• **Entries on target coordinates**:
________________
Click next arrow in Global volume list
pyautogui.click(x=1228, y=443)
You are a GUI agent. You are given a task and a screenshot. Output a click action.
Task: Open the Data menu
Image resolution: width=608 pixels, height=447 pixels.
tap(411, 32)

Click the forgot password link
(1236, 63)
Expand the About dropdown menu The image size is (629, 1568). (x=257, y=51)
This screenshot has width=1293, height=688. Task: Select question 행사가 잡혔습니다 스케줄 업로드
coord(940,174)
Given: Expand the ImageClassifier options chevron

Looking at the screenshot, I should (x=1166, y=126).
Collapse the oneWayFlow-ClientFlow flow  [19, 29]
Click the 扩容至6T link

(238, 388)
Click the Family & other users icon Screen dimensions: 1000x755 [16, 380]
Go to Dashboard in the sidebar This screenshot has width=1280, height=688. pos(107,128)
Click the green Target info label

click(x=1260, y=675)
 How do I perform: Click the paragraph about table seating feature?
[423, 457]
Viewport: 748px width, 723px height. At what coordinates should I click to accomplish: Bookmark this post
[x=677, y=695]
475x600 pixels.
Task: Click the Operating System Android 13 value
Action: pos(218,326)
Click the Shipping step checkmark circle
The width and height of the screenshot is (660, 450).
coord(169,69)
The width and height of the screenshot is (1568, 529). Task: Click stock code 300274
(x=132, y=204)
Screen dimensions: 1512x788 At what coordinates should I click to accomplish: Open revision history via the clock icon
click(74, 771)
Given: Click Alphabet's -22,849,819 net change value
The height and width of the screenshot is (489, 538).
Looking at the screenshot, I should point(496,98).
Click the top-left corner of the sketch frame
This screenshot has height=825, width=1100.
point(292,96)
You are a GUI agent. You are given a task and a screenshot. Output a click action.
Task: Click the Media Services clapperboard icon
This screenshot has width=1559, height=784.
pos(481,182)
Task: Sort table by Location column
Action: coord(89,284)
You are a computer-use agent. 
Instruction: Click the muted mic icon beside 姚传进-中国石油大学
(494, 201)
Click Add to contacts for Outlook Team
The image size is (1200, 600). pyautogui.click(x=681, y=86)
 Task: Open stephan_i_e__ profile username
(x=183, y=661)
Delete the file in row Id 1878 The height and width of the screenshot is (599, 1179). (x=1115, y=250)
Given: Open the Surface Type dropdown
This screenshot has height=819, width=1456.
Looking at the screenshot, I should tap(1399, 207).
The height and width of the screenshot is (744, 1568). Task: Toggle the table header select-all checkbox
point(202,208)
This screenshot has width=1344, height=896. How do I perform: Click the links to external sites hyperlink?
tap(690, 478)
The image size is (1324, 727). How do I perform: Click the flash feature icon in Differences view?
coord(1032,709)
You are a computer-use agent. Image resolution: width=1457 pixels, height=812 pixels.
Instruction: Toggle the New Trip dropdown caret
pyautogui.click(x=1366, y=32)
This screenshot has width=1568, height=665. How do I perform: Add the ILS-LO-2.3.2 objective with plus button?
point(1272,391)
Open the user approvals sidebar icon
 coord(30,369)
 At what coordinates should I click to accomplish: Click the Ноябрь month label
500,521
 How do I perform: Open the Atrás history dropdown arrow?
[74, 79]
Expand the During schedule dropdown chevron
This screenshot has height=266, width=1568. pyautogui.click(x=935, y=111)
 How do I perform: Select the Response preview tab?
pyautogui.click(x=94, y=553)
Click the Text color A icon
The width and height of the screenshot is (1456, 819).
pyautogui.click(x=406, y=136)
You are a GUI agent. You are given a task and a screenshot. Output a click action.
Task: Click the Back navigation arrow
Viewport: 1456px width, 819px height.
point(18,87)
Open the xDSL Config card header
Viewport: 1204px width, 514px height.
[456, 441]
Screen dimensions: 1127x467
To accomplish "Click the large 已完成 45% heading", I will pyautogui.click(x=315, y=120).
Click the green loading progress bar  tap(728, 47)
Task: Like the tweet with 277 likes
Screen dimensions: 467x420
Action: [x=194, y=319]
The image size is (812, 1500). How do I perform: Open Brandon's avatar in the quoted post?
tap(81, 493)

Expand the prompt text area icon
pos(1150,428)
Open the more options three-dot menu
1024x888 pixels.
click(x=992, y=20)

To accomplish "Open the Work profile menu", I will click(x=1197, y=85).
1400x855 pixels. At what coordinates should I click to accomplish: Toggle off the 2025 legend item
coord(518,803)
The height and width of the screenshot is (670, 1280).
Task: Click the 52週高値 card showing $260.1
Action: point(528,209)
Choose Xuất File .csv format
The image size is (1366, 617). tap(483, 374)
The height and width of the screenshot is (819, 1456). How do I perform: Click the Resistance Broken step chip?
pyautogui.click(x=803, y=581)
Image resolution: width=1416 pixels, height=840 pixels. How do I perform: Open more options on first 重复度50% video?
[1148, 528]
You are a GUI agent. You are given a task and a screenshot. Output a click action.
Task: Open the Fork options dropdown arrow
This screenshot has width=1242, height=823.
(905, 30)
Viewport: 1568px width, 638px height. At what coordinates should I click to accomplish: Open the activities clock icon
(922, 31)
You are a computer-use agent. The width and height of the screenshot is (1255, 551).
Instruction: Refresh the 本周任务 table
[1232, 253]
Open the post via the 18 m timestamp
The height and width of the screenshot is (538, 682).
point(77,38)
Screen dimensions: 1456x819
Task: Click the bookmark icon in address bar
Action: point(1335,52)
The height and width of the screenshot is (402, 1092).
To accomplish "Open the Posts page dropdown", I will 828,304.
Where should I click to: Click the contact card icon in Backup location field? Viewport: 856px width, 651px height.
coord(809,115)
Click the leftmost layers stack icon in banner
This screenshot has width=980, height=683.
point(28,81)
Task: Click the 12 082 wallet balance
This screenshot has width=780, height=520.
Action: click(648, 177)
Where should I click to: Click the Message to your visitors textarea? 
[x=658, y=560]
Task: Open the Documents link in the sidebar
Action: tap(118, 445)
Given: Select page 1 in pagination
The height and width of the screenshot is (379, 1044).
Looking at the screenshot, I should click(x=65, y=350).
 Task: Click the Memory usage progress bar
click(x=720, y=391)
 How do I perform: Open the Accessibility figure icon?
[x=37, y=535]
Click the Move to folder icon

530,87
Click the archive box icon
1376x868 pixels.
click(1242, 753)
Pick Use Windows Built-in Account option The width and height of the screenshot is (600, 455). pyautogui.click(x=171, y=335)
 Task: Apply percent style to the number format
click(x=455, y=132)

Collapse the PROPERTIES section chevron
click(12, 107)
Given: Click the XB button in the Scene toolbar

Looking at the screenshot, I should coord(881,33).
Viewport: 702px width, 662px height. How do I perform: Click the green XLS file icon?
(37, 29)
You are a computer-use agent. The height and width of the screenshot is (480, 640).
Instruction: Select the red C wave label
________________
• **TASK REQUIREMENTS**: Reproduce word for word everything in the records from the line containing "Task: Click the 12 082 wallet balance" down to the line containing "click(x=720, y=391)", both of those lines included.

• **RESPONSE TO THE EXERCISE**:
Task: Click the 12 082 wallet balance
This screenshot has width=780, height=520.
Action: click(648, 177)
Where should I click to: Click the Message to your visitors textarea? 
[x=658, y=560]
Task: Open the Documents link in the sidebar
Action: tap(118, 445)
Given: Select page 1 in pagination
The height and width of the screenshot is (379, 1044).
Looking at the screenshot, I should click(x=65, y=350).
 Task: Click the Memory usage progress bar
click(x=720, y=391)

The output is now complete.